▸ Passage shown
■ ■ ■ ■ ■

At the moment, i'm trying to create a Java-application which uses CUDA-functionality. The connection between CUDA and Java works fine, but i've got another problem and wanted to ask, if my thoughts about it are correct.

When i call a native function from Java, i pass some data to it, the functions calculates something and returns a result. Is it possible, to let the first function return a reference (pointer) to this result which i can pass to JNI and call another function that does further calculations with the result?

My idea was to reduce the overhead that comes from copying data to and from the GPU by leaving the data in the GPU memory and just passing a reference to it so other functions can use it.

After trying some time, i thought for myself, this shouldn't be possible, because pointers get deleted after the application ends (in this case, when the C-function terminates). Is this correct? Or am i just to bad in C to see the solution?

■ ■ ■ ■ ■

▸ Dataset section
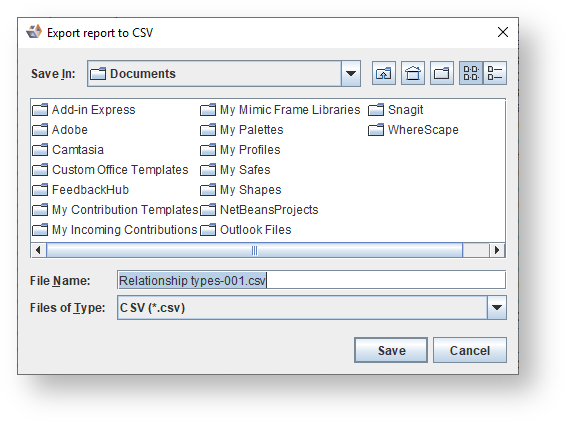Click the Documents location combo box
Viewport: 567px width, 423px height.
tap(224, 73)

■ ■ ■ ■ ■

▸ Problem 1
Using the CUDA and Java post, answer these:
(a) What does the author report as working fine?
(b) What source of overhead did the author hope to reduce?
(c) According to the author, when do pointers get deleted?
▸ Problem 2
Revise the CUDA and Java post starting at "At the moment, i'm" and ending at "can use it.", with "GPU" changed to "graphics card".
Rely solely on the forum post about CUDA and Java, not on the listing.

▸ Full solution 1
(a) The connection between CUDA and Java.
(b) The overhead that comes from copying data to and from the GPU.
(c) After the application ends, which in this case is when the C-function terminates.

▸ Full solution 2
At the moment, i'm trying to create a Java-application which uses CUDA-functionality. The connection between CUDA and Java works fine, but i've got another problem and wanted to ask, if my thoughts about it are correct.

When i call a native function from Java, i pass some data to it, the functions calculates something and returns a result. Is it possible, to let the first function return a reference (pointer) to this result which i can pass to JNI and call another function that does further calculations with the result?

My idea was to reduce the overhead that comes from copying data to and from the graphics card by leaving the data in the graphics card memory and just passing a reference to it so other functions can use it.